# [Work to be completed]
Copy out each of the following entries line for line, with no changes.

[Start of Material for this task]

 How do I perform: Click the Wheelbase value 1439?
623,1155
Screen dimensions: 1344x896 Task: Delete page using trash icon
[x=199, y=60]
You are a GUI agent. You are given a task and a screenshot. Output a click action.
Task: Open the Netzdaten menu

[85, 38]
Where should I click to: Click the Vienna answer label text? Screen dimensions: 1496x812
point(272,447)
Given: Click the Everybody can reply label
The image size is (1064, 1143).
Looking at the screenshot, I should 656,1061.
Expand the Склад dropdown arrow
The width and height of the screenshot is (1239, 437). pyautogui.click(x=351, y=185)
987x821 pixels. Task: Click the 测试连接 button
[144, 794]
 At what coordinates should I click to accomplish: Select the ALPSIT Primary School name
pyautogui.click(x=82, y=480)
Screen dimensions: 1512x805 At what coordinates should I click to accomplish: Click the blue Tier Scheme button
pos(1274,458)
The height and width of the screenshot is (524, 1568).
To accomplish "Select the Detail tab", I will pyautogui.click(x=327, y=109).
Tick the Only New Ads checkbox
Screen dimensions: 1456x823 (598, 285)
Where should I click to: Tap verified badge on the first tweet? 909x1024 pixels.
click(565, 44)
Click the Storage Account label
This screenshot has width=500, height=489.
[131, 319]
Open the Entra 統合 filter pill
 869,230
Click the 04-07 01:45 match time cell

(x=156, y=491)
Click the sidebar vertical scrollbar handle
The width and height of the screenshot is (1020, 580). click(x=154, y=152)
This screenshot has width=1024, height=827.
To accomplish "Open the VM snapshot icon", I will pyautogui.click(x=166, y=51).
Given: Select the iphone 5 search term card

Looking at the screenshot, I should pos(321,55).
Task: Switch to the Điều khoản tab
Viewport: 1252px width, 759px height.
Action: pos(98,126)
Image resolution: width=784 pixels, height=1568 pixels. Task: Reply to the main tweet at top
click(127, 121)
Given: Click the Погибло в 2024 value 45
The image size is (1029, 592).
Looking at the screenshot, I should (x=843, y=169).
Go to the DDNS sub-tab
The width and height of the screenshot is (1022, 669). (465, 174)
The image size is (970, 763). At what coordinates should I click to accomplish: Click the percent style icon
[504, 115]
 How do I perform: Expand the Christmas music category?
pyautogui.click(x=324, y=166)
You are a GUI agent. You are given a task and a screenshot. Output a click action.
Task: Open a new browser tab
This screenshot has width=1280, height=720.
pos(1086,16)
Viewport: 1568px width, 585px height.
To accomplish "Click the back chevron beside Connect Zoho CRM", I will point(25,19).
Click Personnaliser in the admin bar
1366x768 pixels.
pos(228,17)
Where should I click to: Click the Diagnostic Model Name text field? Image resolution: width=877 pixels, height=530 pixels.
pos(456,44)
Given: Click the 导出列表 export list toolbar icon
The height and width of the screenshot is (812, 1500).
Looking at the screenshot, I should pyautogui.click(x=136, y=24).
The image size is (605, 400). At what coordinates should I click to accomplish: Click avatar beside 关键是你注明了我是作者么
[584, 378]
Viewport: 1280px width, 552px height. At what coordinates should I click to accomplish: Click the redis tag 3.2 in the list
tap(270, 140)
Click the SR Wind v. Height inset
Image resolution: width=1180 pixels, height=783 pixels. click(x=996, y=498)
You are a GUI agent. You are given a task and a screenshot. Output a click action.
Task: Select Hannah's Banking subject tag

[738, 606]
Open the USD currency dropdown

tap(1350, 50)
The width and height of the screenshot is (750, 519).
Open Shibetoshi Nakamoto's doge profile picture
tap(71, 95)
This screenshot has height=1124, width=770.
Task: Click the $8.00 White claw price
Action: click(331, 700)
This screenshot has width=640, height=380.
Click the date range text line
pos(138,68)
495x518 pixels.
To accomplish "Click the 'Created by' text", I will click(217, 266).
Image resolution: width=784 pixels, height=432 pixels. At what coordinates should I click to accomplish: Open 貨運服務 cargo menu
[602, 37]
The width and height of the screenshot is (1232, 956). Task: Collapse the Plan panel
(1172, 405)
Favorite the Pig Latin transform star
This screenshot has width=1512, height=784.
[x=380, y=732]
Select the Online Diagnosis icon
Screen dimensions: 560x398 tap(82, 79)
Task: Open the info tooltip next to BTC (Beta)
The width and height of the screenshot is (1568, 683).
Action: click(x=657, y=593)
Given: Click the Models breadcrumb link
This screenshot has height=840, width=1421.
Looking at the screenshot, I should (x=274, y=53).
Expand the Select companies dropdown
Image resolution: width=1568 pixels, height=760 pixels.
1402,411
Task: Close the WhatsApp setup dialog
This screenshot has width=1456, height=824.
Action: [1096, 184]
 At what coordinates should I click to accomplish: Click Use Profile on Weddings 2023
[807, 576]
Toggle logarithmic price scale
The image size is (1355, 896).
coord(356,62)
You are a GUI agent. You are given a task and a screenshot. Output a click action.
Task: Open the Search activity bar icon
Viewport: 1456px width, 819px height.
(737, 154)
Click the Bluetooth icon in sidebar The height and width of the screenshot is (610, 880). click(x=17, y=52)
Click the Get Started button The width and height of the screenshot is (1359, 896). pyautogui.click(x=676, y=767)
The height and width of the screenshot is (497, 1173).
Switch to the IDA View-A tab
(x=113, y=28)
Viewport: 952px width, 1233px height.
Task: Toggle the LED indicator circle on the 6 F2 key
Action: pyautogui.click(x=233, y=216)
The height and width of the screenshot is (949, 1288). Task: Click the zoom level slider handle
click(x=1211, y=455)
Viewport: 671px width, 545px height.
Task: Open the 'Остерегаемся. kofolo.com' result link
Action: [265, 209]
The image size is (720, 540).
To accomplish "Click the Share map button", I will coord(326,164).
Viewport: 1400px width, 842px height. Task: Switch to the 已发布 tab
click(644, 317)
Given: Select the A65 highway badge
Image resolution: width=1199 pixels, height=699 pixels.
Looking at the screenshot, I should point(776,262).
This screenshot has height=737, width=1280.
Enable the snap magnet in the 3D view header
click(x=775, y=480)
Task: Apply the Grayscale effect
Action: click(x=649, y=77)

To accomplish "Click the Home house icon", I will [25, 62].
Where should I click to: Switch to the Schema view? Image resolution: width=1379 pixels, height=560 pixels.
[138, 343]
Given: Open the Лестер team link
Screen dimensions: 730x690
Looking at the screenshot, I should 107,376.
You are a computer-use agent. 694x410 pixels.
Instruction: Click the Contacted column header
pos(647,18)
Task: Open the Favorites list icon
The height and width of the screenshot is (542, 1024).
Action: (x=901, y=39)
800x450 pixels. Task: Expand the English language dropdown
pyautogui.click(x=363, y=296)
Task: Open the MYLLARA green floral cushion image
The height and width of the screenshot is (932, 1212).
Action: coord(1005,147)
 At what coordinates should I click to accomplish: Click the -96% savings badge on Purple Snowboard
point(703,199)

[End of Material for this task]

# [Result for this task]
 How do I perform: Click the Wheelbase value 1439?
623,1155
Screen dimensions: 1344x896 Task: Delete page using trash icon
[x=199, y=60]
You are a GUI agent. You are given a task and a screenshot. Output a click action.
Task: Open the Netzdaten menu

[85, 38]
Where should I click to: Click the Vienna answer label text? Screen dimensions: 1496x812
point(272,447)
Given: Click the Everybody can reply label
The image size is (1064, 1143).
Looking at the screenshot, I should 656,1061.
Expand the Склад dropdown arrow
The width and height of the screenshot is (1239, 437). pyautogui.click(x=351, y=185)
987x821 pixels. Task: Click the 测试连接 button
[144, 794]
 At what coordinates should I click to accomplish: Select the ALPSIT Primary School name
pyautogui.click(x=82, y=480)
Screen dimensions: 1512x805 At what coordinates should I click to accomplish: Click the blue Tier Scheme button
pos(1274,458)
The height and width of the screenshot is (524, 1568).
To accomplish "Select the Detail tab", I will pyautogui.click(x=327, y=109).
Tick the Only New Ads checkbox
Screen dimensions: 1456x823 (598, 285)
Where should I click to: Tap verified badge on the first tweet? 909x1024 pixels.
click(565, 44)
Click the Storage Account label
This screenshot has width=500, height=489.
[131, 319]
Open the Entra 統合 filter pill
 869,230
Click the 04-07 01:45 match time cell

(x=156, y=491)
Click the sidebar vertical scrollbar handle
The width and height of the screenshot is (1020, 580). click(x=154, y=152)
This screenshot has width=1024, height=827.
To accomplish "Open the VM snapshot icon", I will pyautogui.click(x=166, y=51).
Given: Select the iphone 5 search term card

Looking at the screenshot, I should pos(321,55).
Task: Switch to the Điều khoản tab
Viewport: 1252px width, 759px height.
Action: pos(98,126)
Image resolution: width=784 pixels, height=1568 pixels. Task: Reply to the main tweet at top
click(127, 121)
Given: Click the Погибло в 2024 value 45
The image size is (1029, 592).
Looking at the screenshot, I should (x=843, y=169).
Go to the DDNS sub-tab
The width and height of the screenshot is (1022, 669). (465, 174)
The image size is (970, 763). At what coordinates should I click to accomplish: Click the percent style icon
[504, 115]
 How do I perform: Expand the Christmas music category?
pyautogui.click(x=324, y=166)
You are a GUI agent. You are given a task and a screenshot. Output a click action.
Task: Open a new browser tab
This screenshot has width=1280, height=720.
pos(1086,16)
Viewport: 1568px width, 585px height.
To accomplish "Click the back chevron beside Connect Zoho CRM", I will point(25,19).
Click Personnaliser in the admin bar
1366x768 pixels.
pos(228,17)
Where should I click to: Click the Diagnostic Model Name text field? Image resolution: width=877 pixels, height=530 pixels.
pos(456,44)
Given: Click the 导出列表 export list toolbar icon
The height and width of the screenshot is (812, 1500).
Looking at the screenshot, I should pyautogui.click(x=136, y=24).
The image size is (605, 400). At what coordinates should I click to accomplish: Click avatar beside 关键是你注明了我是作者么
[584, 378]
Viewport: 1280px width, 552px height. At what coordinates should I click to accomplish: Click the redis tag 3.2 in the list
tap(270, 140)
Click the SR Wind v. Height inset
Image resolution: width=1180 pixels, height=783 pixels. click(x=996, y=498)
You are a GUI agent. You are given a task and a screenshot. Output a click action.
Task: Select Hannah's Banking subject tag

[738, 606]
Open the USD currency dropdown

tap(1350, 50)
The width and height of the screenshot is (750, 519).
Open Shibetoshi Nakamoto's doge profile picture
tap(71, 95)
This screenshot has height=1124, width=770.
Task: Click the $8.00 White claw price
Action: click(331, 700)
This screenshot has width=640, height=380.
Click the date range text line
pos(138,68)
495x518 pixels.
To accomplish "Click the 'Created by' text", I will click(217, 266).
Image resolution: width=784 pixels, height=432 pixels. At what coordinates should I click to accomplish: Open 貨運服務 cargo menu
[602, 37]
The width and height of the screenshot is (1232, 956). Task: Collapse the Plan panel
(1172, 405)
Favorite the Pig Latin transform star
This screenshot has width=1512, height=784.
[x=380, y=732]
Select the Online Diagnosis icon
Screen dimensions: 560x398 tap(82, 79)
Task: Open the info tooltip next to BTC (Beta)
The width and height of the screenshot is (1568, 683).
Action: click(x=657, y=593)
Given: Click the Models breadcrumb link
This screenshot has height=840, width=1421.
Looking at the screenshot, I should (x=274, y=53).
Expand the Select companies dropdown
Image resolution: width=1568 pixels, height=760 pixels.
1402,411
Task: Close the WhatsApp setup dialog
This screenshot has width=1456, height=824.
Action: [1096, 184]
 At what coordinates should I click to accomplish: Click Use Profile on Weddings 2023
[807, 576]
Toggle logarithmic price scale
The image size is (1355, 896).
coord(356,62)
You are a GUI agent. You are given a task and a screenshot. Output a click action.
Task: Open the Search activity bar icon
Viewport: 1456px width, 819px height.
(737, 154)
Click the Bluetooth icon in sidebar The height and width of the screenshot is (610, 880). click(x=17, y=52)
Click the Get Started button The width and height of the screenshot is (1359, 896). pyautogui.click(x=676, y=767)
The height and width of the screenshot is (497, 1173).
Switch to the IDA View-A tab
(x=113, y=28)
Viewport: 952px width, 1233px height.
Task: Toggle the LED indicator circle on the 6 F2 key
Action: pyautogui.click(x=233, y=216)
The height and width of the screenshot is (949, 1288). Task: Click the zoom level slider handle
click(x=1211, y=455)
Viewport: 671px width, 545px height.
Task: Open the 'Остерегаемся. kofolo.com' result link
Action: [265, 209]
The image size is (720, 540).
To accomplish "Click the Share map button", I will coord(326,164).
Viewport: 1400px width, 842px height. Task: Switch to the 已发布 tab
click(644, 317)
Given: Select the A65 highway badge
Image resolution: width=1199 pixels, height=699 pixels.
Looking at the screenshot, I should point(776,262).
This screenshot has height=737, width=1280.
Enable the snap magnet in the 3D view header
click(x=775, y=480)
Task: Apply the Grayscale effect
Action: click(x=649, y=77)

To accomplish "Click the Home house icon", I will [25, 62].
Where should I click to: Switch to the Schema view? Image resolution: width=1379 pixels, height=560 pixels.
[138, 343]
Given: Open the Лестер team link
Screen dimensions: 730x690
Looking at the screenshot, I should 107,376.
You are a computer-use agent. 694x410 pixels.
Instruction: Click the Contacted column header
pos(647,18)
Task: Open the Favorites list icon
The height and width of the screenshot is (542, 1024).
Action: (x=901, y=39)
800x450 pixels. Task: Expand the English language dropdown
pyautogui.click(x=363, y=296)
Task: Open the MYLLARA green floral cushion image
The height and width of the screenshot is (932, 1212).
Action: coord(1005,147)
 At what coordinates should I click to accomplish: Click the -96% savings badge on Purple Snowboard
point(703,199)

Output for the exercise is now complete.